At the risk of retreading material from my earlier reviews, Richard Hooker is arguably the most important Anglican theologian of the Elizabethan age due to his Laws of Ecclesiastical Polity. The Laws effectively staked out the position of the post-Reformation English Church against more radical reformers that were agitating for further reforms. Two monarchs later, the ideological descendants of these radicals would execute the king and archbishop, igniting the English Civil War. Upon the Restoration of the monarchy (and episcopal governance of the Church), Hooker’s wisdom proved to be prescient. Indeed, in his Laws, Hooker provides a rationale for the established Church’s more conservative approach to reform, an approach that marks much of what we know as Anglicanism today.

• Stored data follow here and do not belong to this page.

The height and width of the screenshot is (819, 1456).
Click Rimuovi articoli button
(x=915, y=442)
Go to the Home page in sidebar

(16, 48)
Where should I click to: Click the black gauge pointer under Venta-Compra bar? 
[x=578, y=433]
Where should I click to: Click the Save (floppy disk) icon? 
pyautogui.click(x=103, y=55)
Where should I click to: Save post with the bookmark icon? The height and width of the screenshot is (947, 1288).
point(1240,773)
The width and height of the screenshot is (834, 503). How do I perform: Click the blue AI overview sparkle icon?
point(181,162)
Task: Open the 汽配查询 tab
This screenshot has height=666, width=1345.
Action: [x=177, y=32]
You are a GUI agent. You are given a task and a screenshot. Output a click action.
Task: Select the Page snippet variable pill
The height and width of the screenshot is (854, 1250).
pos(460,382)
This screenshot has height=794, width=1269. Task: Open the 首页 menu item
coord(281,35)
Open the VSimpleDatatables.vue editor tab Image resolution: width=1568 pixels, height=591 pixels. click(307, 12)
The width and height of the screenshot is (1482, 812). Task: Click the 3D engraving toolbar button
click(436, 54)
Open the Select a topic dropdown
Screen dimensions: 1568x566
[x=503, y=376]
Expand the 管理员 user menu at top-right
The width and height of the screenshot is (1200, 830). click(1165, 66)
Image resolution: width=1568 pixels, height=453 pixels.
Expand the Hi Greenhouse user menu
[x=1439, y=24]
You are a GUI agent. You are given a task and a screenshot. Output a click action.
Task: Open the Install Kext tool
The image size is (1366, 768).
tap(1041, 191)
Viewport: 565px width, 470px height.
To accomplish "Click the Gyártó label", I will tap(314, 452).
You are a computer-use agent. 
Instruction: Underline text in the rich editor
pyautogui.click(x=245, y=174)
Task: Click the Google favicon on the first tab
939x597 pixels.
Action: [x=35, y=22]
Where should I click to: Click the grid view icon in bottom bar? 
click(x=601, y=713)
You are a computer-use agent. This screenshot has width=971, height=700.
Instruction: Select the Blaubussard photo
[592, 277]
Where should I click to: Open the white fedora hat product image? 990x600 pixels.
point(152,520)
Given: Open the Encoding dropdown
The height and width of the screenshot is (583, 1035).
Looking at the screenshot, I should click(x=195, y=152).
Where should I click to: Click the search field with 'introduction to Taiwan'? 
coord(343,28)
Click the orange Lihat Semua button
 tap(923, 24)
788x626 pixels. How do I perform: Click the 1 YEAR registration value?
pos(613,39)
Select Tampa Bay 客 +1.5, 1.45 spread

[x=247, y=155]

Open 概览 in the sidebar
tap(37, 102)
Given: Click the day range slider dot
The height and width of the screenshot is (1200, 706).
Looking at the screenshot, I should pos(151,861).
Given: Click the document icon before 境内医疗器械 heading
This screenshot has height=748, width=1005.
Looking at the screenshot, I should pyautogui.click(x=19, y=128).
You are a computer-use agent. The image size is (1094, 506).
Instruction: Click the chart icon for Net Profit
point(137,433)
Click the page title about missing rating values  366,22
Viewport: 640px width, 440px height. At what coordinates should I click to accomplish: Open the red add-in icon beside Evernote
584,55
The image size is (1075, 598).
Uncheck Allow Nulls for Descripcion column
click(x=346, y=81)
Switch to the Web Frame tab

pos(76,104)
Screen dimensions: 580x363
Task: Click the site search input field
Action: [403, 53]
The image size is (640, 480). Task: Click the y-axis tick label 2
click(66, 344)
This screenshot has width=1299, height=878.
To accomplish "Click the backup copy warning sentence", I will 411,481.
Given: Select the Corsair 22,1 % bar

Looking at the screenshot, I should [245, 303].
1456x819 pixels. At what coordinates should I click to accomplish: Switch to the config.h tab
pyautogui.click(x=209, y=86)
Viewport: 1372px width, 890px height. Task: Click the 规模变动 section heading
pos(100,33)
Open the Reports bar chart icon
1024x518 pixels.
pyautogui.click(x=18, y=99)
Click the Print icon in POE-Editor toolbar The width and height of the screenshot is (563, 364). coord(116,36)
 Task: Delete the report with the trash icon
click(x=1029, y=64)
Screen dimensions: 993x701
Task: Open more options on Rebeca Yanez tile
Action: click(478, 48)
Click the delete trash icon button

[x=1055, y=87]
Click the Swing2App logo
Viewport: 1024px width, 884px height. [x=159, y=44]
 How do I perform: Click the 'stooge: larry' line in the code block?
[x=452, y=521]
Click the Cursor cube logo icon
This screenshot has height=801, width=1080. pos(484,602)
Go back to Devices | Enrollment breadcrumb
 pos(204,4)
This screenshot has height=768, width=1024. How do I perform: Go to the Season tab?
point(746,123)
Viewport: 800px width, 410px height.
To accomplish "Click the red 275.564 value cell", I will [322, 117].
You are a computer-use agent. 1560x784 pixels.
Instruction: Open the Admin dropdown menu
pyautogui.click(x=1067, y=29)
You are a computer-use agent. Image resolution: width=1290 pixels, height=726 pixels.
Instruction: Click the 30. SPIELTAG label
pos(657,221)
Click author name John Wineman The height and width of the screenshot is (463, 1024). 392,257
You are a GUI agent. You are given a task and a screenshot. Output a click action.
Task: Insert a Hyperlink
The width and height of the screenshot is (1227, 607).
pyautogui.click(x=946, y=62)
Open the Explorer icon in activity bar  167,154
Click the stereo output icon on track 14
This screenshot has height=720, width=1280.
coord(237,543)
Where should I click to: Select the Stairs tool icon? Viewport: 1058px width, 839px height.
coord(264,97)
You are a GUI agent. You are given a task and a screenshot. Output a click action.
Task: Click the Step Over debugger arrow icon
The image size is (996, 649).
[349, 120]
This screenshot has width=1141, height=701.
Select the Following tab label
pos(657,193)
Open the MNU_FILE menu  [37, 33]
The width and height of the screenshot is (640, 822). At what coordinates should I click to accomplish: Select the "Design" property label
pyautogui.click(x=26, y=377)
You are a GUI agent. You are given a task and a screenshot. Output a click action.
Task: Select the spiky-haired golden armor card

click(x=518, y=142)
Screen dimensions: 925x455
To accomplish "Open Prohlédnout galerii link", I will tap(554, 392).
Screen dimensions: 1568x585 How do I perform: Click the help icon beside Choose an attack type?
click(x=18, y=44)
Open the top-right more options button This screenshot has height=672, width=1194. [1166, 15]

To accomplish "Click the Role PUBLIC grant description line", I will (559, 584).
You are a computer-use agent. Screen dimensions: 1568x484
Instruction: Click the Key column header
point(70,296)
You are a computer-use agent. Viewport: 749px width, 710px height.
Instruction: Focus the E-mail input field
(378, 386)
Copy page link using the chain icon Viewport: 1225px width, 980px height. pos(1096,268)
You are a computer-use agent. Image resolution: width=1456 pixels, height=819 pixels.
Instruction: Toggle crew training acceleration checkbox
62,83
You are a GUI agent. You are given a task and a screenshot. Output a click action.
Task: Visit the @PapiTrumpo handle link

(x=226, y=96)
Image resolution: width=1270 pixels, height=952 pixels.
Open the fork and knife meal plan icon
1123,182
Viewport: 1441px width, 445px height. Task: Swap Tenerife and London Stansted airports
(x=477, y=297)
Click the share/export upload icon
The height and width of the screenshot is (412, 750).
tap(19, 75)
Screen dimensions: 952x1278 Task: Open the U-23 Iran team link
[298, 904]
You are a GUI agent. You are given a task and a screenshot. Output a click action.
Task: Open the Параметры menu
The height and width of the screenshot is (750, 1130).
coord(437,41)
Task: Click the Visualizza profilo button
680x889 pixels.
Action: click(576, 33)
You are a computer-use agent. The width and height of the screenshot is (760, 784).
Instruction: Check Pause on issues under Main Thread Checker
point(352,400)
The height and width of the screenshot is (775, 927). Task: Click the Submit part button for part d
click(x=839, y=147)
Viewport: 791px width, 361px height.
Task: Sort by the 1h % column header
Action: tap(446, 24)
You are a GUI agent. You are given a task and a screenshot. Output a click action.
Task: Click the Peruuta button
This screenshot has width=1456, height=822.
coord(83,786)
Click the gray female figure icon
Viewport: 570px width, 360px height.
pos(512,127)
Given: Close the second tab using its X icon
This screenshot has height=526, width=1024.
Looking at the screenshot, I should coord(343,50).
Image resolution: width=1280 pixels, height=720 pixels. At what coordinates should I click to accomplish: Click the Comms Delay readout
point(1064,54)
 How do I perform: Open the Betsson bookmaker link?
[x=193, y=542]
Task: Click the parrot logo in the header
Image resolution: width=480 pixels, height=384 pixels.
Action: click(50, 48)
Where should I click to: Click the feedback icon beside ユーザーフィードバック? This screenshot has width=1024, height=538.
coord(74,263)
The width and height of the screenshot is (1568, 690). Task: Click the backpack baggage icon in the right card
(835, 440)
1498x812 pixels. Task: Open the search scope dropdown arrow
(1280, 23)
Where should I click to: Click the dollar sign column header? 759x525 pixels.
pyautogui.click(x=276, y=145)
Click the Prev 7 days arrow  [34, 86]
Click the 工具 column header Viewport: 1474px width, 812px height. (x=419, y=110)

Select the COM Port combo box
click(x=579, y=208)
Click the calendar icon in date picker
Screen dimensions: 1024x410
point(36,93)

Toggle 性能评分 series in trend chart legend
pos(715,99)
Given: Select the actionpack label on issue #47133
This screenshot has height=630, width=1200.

At one time, any educated English speaker would have been familiar with at least some part of Hooker’s Laws. Yet his prose was difficult even for his day, let alone for modern readers. As such, Brad Littlejohn, Patrick Timmis, and others from the Davenant Institute began a project to “translate” the Laws into more modern English. For details as to the editorial approach, see any of the volumes in the project; much of the introductory material in each is identical in each release.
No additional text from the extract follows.